Over six experimental sessions at different times of year, researchers  found some body areas exchanged more heat with the environment than others.

“We were not surprised to find that a lot of heat flux was taking place in the fluke and the flippers,”  said Erdsack, noting that these areas and the head are less insulated than the body’s trunk. Using these measurements and body surface area, the researchers calculated approximately how much heat each manatee lost, overall, to the cooler water.

“Each manatee had some variability in heat flux over time, but what really surprised us was the enormous difference between the two animals — Hugh’s average heat flux, was up to more than 100 percent greater than Buffett’s,” Erdsack said. “We expected Hugh to dissipate more heat because he is the smaller, ‘sporty’ manatee who moves around a lot, while Buffett is the less active, bigger one with more body fat. But we were surprised by how big the difference was. This allows conclusions about manatees in the wild — if they have too little fat, their risk of cold stress could be significantly greater.”

“We were also surprised to find that, despite constant water temperature,  the manatees both had lower heat flux in winter — suggesting something was having a cooling effect on them,” said Erdsack. “This could mean the air temperature has a bigger impact on cold stress than previously realized.”

The authors also note that the manatees’ total heat flux, calculated across the entire body, can provide a useful indicator for their metabolic rate — which is very low relative to other mammals, particularly to other marine mammals — contributing to their cold-sensitivity.  

How can manatee rescuers and rehabilitators apply these findings?

“From this work, we know which areas of the body can be used to measure heat flux over time,” Erdsack said. “A single measurement on its own won’t tell you a lot, but if you measure repeatedly and notice an increase or a decrease over time, you may be detecting cold stress or heat stress that should be addressed.”

Wild manatees are not trained like Hugh and Buffett, so medical exams usually require temporary restraints or even sedation — both of which will influence metabolism and heat flux, and must be taken into account.

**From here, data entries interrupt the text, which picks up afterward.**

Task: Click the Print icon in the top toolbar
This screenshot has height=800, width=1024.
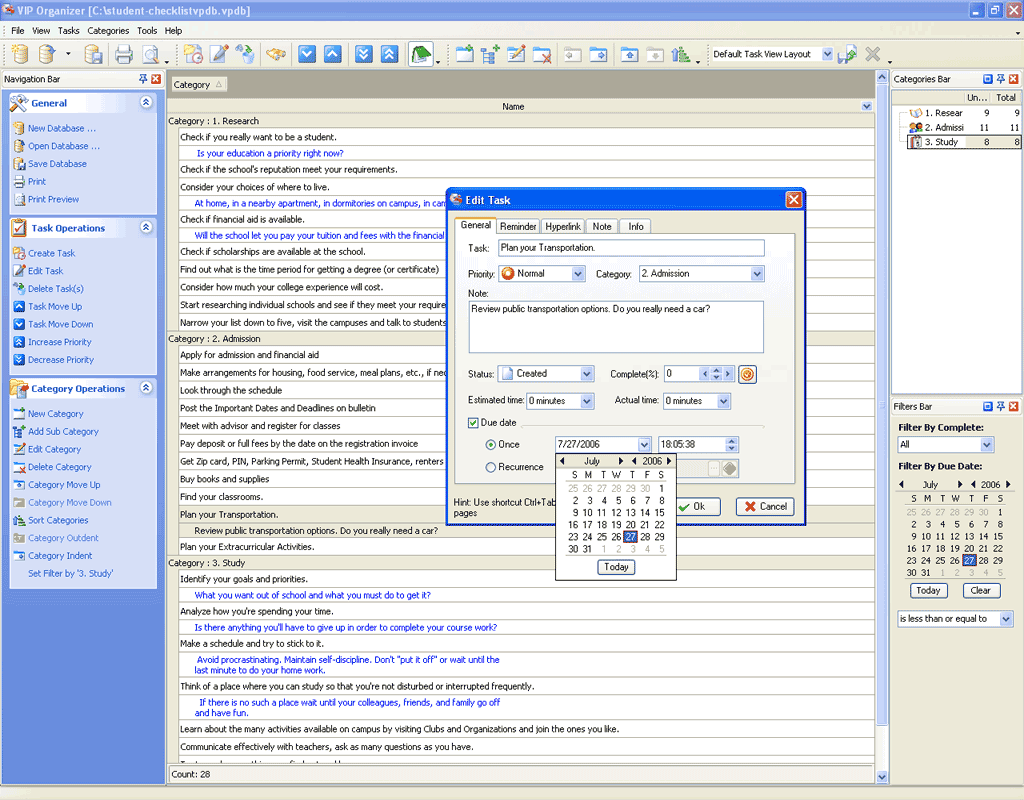Action: click(123, 54)
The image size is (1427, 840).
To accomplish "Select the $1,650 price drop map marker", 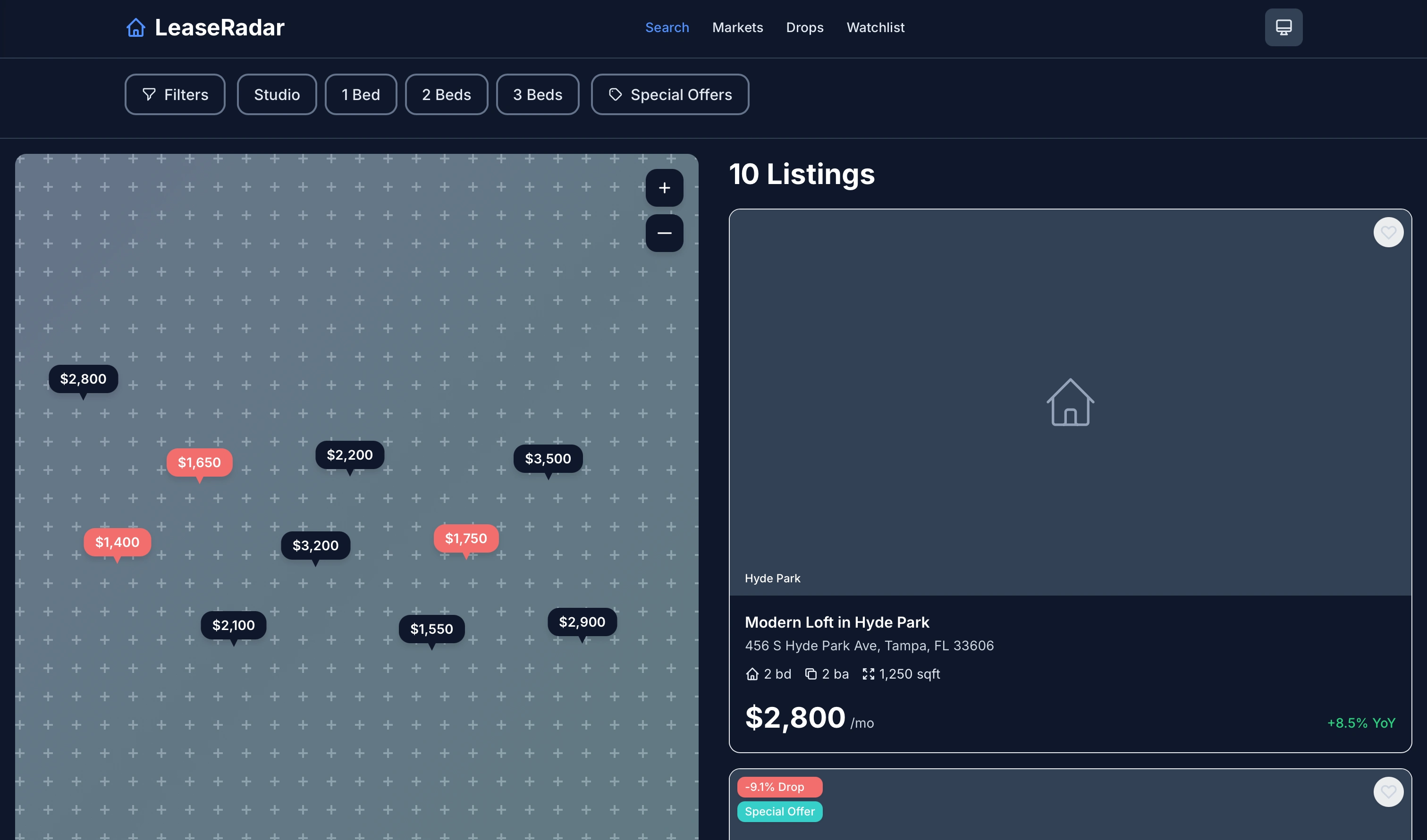I will (x=199, y=462).
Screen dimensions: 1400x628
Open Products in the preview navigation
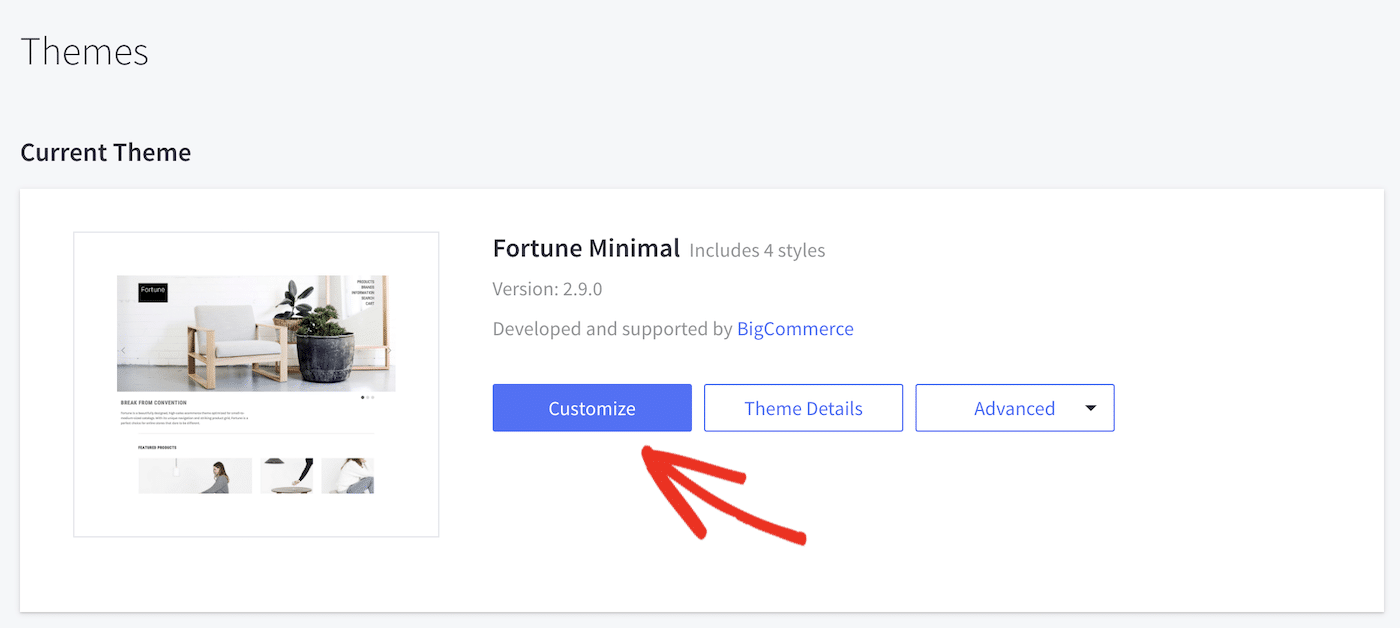[366, 280]
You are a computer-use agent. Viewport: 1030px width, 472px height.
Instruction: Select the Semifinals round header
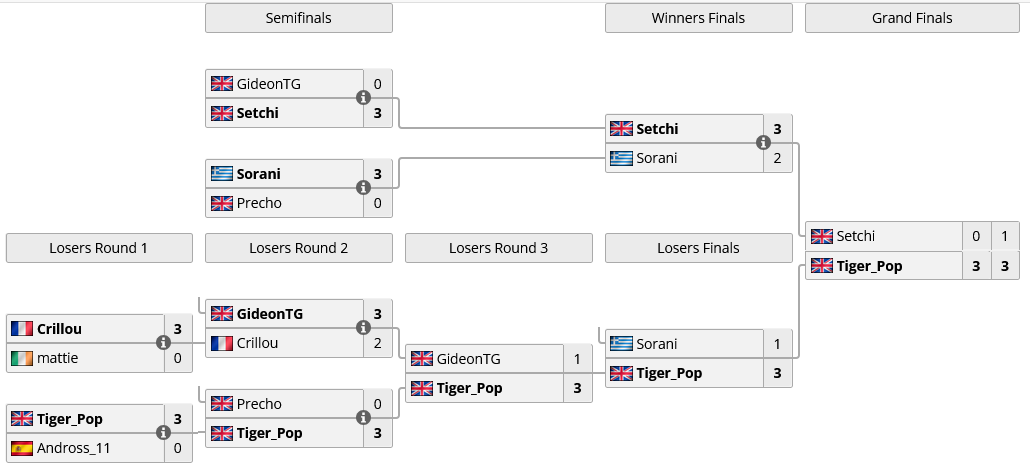[x=298, y=18]
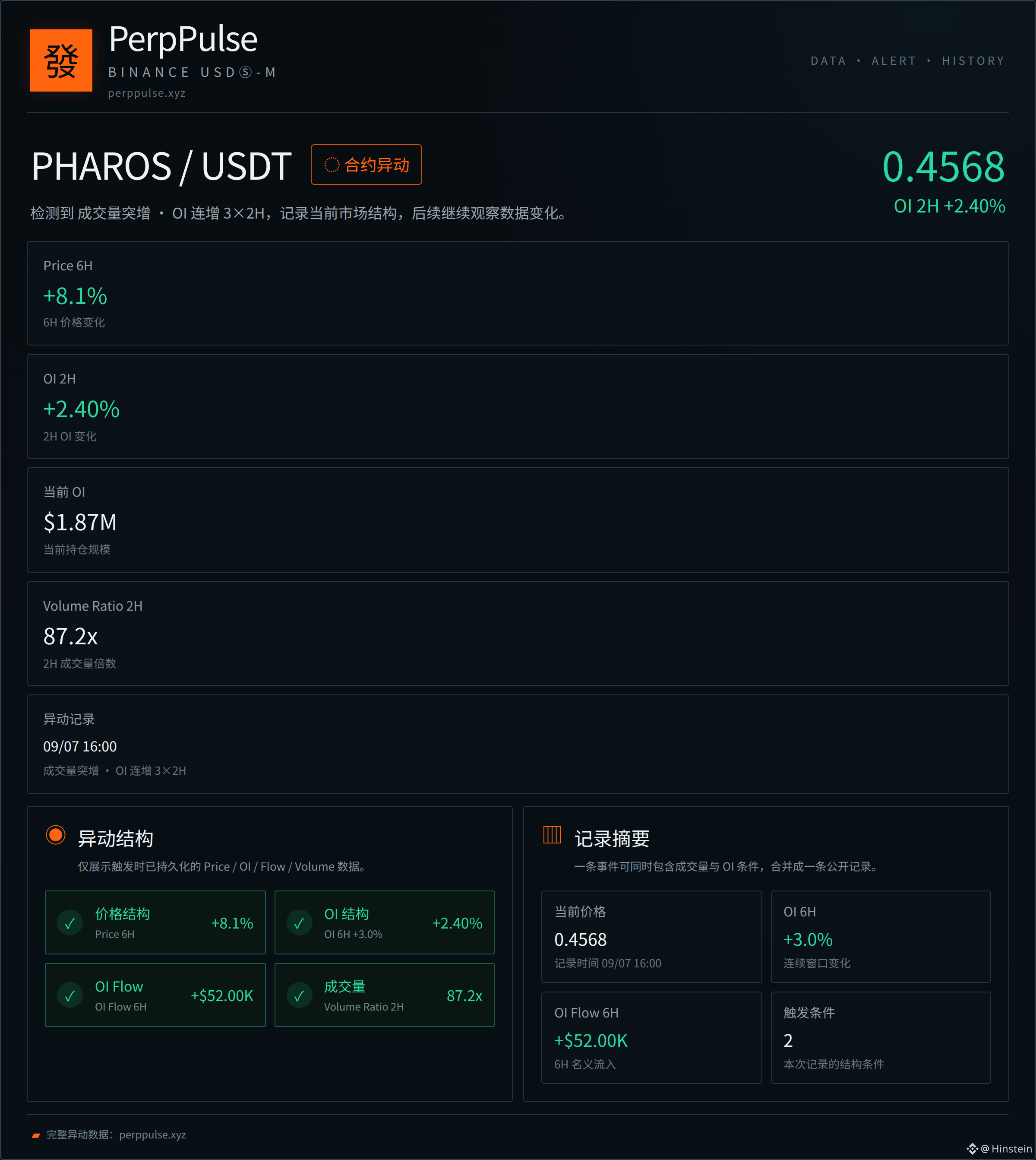
Task: Open the perppulse.xyz link under the header
Action: 147,93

Though researchers currently cannot take a wild manatee’s temperature in the environment, Erdsack is working to find a way.

“Manatees have to surface for breathing, and therefore the nostrils are the only parts periodically above the water,” Erdsack said. “I am trying to figure out if we can use the temperature in the nostrils as an indicator for body temperature, using an infrared thermometer. If this works, it would be a perfect tool for wild animals.”